Apuntando con mayor precisión hacia lazos jóvenes o aquellas que rompen los esquemas de lo ortodoxo, de lo cotidiano y hasta lo moralmente aceptado como correcto para revelar sus particularidades e intimidades. 

Laura Baumeister lleva la narrativa a explorar un acoplamiento sexual/sentimental feroz, apasionado y crispado a razón de pilar clave, de la sumersión total hacia la fiereza capaz de detonar las pasiones desenfrenadas, como si tratase en el fondo de un acto de domadura.

Viendo cómo estas condiciones enriquecen y al mismo tiempo arremeten en contra del ambiente físico, emocional y social de los participantes agudizando aún más sus vidas. 

Por otro lado, algunos momentos se eclipsan en la metáfora sobre la búsqueda de la libertad mostrada a través de la cercanía con los animales. Esa calma, tranquilidad y emancipación envidiable con la que viven sus momentos mientras se conectan a la naturaleza.

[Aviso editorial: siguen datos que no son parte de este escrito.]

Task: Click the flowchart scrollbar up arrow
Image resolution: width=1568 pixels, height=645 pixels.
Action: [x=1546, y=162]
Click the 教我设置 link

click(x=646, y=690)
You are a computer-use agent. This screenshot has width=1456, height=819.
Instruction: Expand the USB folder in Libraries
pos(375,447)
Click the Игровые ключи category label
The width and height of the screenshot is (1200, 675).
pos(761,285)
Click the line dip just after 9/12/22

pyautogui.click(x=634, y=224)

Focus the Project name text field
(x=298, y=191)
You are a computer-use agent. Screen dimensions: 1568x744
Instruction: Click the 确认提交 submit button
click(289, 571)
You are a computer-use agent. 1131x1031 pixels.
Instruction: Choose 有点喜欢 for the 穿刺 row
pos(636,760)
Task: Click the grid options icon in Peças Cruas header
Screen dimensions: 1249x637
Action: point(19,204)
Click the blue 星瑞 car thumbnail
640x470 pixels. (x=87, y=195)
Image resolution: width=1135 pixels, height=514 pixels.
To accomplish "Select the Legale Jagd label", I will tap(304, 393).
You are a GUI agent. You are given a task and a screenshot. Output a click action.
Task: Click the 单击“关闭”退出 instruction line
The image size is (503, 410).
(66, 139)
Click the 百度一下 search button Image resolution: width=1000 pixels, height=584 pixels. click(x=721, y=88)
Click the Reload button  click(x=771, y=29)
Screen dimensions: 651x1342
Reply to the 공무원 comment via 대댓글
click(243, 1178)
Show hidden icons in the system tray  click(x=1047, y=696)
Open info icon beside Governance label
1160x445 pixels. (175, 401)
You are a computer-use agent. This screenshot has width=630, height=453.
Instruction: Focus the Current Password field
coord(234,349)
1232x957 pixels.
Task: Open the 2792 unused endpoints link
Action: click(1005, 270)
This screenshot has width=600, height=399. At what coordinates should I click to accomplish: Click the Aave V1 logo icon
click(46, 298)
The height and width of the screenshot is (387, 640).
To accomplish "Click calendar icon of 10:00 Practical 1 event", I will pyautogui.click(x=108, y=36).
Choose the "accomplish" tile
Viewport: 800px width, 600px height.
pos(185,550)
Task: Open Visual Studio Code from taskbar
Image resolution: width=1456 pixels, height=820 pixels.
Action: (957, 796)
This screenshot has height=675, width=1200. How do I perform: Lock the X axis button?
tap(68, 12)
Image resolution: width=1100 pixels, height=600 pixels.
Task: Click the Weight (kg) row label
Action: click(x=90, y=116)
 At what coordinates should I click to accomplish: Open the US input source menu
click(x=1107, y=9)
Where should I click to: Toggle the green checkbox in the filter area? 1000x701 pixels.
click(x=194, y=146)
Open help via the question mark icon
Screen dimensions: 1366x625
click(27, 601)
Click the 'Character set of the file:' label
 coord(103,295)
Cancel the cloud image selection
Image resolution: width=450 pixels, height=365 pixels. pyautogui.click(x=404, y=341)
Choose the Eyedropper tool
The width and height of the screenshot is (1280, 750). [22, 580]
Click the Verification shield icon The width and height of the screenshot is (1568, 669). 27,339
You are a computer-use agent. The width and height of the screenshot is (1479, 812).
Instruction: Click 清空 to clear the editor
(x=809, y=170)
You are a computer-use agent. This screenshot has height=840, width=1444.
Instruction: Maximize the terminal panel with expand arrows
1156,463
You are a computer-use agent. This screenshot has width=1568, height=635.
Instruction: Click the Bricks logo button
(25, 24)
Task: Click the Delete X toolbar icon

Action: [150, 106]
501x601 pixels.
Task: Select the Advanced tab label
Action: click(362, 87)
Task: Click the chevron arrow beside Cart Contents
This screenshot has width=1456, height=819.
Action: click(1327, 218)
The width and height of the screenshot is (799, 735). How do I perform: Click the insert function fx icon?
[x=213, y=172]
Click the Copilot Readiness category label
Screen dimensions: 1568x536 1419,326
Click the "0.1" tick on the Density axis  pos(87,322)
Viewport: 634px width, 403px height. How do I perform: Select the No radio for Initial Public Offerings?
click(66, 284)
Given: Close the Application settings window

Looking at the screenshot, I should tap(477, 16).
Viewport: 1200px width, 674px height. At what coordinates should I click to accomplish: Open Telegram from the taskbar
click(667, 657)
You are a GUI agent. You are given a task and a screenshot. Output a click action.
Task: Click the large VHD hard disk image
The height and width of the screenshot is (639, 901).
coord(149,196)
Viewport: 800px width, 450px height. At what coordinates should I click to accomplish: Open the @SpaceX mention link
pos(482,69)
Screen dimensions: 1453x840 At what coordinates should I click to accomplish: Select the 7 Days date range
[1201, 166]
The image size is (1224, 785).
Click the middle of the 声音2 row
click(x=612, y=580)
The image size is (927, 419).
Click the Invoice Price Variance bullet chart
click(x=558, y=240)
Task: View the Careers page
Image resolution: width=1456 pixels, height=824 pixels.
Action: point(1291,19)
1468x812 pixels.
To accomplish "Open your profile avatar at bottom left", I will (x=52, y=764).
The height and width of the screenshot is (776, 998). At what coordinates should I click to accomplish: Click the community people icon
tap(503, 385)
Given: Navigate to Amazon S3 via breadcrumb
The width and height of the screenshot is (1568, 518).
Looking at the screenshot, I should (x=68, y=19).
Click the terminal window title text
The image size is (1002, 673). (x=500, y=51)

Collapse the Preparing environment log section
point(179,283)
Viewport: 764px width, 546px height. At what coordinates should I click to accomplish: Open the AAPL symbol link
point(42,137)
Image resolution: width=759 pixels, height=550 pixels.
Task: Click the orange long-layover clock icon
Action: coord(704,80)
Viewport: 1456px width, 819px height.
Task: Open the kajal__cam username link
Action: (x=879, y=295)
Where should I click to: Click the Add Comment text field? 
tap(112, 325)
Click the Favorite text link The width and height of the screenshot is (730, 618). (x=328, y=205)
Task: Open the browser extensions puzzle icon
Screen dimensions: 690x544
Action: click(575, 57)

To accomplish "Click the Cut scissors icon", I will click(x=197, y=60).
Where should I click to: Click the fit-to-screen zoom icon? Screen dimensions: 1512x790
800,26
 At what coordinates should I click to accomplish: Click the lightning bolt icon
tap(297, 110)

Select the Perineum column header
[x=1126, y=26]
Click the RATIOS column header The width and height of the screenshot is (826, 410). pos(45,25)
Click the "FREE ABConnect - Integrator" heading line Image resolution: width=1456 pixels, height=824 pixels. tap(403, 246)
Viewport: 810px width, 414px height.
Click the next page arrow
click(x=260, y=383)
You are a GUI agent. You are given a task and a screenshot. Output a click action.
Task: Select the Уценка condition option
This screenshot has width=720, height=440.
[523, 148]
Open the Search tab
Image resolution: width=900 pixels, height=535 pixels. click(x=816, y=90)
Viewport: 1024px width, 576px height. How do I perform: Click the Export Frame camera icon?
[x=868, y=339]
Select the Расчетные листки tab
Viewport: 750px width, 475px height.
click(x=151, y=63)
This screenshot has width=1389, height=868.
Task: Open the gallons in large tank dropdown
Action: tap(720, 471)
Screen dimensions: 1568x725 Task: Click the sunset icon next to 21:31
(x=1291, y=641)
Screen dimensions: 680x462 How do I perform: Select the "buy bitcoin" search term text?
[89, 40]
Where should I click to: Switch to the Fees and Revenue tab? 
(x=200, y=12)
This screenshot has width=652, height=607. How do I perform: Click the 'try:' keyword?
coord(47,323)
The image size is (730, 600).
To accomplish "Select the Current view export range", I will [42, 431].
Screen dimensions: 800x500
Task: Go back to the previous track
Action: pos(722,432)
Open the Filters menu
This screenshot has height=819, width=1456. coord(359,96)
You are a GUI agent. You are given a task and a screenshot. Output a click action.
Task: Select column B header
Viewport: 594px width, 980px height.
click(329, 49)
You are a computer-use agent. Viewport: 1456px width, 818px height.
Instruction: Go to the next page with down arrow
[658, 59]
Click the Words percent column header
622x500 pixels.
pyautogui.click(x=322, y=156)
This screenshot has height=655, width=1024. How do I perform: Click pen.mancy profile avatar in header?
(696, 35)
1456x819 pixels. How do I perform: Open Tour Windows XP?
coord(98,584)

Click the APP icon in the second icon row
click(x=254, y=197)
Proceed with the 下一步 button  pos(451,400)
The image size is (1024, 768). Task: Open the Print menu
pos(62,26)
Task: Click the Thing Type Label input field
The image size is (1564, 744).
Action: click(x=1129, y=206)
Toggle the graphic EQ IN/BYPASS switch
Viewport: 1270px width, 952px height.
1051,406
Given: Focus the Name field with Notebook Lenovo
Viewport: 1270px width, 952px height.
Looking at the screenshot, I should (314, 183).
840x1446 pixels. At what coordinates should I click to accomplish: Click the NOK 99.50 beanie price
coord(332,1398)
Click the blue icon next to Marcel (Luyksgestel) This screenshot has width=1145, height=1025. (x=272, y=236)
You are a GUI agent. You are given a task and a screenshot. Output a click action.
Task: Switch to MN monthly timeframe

La liberación del estrés, de los achaques, las frustraciones y vivencias agónicas queriendo escapar hacia el olfato de nuevas oportunidades fuera de todo lo acongojante, logrando intercalar la balanza entre una dura aflicción severamente arraigada o ser un ejercicio racional muy recalcitrante a la vida de los sujetos. 

Dentro de lo técnico destaca por mucho el paisaje sonoro llevado por Rodrigo López que resulta fundamental para la creación de un entorno vívido altamente sensorial acuñado a la pieza musical propuesta por Ricardo Wheelock.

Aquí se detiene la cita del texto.